HAYWARD (KPIX 5) – As the Supreme Court heard arguments on Wednesday in a case that could nullify the landmark Roe v. Wade decision on abortion, some Bay Area students weighed in on how they see the future shaping up.

If the court overturns a 50-year-old right to abortion, what other rights might be up for review?  America is undergoing a political climate change and it will be the young generation that will have to live with it.

"You can't accommodate both interests, you have to pick" said Justice Brett Kavanaugh during the hearing, where the justices heard arguments on a Mississippi law banning abortion after 15 weeks of pregnancy. "And that's the fundamental problem..."

Even abortion rights supporters admit there will likely be enough votes to gut Roe v. Wade, if not overturn it completely.

At Cal State East Bay on Wednesday, students in Samantha Francois' Sexual History class were a bit stunned by the whole thing.

"We're going backwards with what people are allowed to do with their bodies and that's really unfortunate. And it scary, honestly.  It's really scary," said student Jessica Prause.

The young generation has grown up thinking access to abortion was a Constitutional right, certified by the Supreme Court.  Now, the same court seems ready to take that right away.

"It kind of, just, destroys my confidence in the law, if stuff like this is so easily challenged or overturned," said student Keith Vazquez.
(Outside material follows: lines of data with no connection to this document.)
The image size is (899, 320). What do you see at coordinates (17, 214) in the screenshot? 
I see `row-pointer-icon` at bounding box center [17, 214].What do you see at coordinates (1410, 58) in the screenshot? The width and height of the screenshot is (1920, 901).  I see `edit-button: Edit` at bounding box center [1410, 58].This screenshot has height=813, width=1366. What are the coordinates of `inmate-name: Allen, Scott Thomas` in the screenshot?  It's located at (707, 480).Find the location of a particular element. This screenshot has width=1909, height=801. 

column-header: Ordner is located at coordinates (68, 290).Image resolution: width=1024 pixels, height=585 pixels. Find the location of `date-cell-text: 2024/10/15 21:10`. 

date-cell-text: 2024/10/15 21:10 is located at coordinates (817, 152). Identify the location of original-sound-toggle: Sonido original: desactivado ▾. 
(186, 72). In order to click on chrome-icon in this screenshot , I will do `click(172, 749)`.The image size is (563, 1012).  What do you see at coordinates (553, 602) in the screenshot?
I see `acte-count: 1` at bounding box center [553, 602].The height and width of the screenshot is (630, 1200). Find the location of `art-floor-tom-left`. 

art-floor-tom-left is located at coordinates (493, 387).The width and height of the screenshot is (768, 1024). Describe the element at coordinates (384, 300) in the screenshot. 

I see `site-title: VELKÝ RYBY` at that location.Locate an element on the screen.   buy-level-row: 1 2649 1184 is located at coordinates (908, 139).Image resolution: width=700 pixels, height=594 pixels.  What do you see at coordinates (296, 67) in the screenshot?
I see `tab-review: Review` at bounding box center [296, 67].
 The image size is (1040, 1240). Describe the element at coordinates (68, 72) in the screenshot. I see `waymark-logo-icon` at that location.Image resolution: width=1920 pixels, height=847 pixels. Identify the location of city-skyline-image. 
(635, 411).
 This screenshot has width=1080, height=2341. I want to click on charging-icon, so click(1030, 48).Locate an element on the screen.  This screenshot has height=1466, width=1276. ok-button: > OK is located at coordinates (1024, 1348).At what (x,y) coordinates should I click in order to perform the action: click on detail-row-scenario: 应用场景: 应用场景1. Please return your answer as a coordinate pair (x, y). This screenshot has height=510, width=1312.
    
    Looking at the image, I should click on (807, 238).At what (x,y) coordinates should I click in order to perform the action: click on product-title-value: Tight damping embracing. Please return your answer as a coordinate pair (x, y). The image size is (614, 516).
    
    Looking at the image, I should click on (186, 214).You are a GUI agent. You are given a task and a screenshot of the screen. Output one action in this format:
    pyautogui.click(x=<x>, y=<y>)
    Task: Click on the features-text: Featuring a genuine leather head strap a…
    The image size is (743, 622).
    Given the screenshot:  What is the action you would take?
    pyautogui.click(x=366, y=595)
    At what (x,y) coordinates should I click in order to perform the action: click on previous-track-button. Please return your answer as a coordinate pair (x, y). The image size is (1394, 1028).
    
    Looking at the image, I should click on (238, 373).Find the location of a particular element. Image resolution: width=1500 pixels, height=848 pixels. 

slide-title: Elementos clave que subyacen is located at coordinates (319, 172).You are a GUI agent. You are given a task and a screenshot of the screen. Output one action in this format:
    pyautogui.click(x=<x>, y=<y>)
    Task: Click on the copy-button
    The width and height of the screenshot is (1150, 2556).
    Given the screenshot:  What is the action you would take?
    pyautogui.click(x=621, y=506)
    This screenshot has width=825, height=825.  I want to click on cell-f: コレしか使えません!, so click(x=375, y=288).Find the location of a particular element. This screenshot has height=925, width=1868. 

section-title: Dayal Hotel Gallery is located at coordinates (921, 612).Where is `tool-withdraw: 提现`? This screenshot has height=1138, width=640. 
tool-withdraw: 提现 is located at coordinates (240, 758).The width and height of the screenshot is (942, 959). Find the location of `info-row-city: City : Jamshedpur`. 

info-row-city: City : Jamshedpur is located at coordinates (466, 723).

"Fifty years we've lived with Roe v. Wade which says there's a Constitutional right to abortion," said Noah Brandt, with an anti-abortion rights group called Live Action.  "There is no Constitutional right to an abortion...you can search the whole text."

Opponents of Roe v. Wade say the right to abortion was invented by the Court and should be abolished. Santa Clara University Constitutional Law Professor Margaret Russell says there are other rights that could be threatened by that same argument.

"This is one of the hot-button areas.  I would think that same-sex marriage could be another, in the way it intersects with religious liberty and religious objections. Voting rights is certainly that as well," she told KPIX 5.

"So, it's not even the beginning of the rollback of rights.  I think it's significantly down the road."

Planned Parenthood says 26 states are prepared to ban or severely restrict abortions and 15 of them have so-called "trigger laws" that would take effect immediately if Roe v. Wade is overturned.

The students are learning that rights should not be taken for granted.  They are bestowed by people, not God, and they can be taken away.

"I think a lot of people have gotten complacent, never really thinking that it could be repealed," said student Ashlyn Frasier.  "I think a lot of people have forgotten what it means to have to fight for something like that."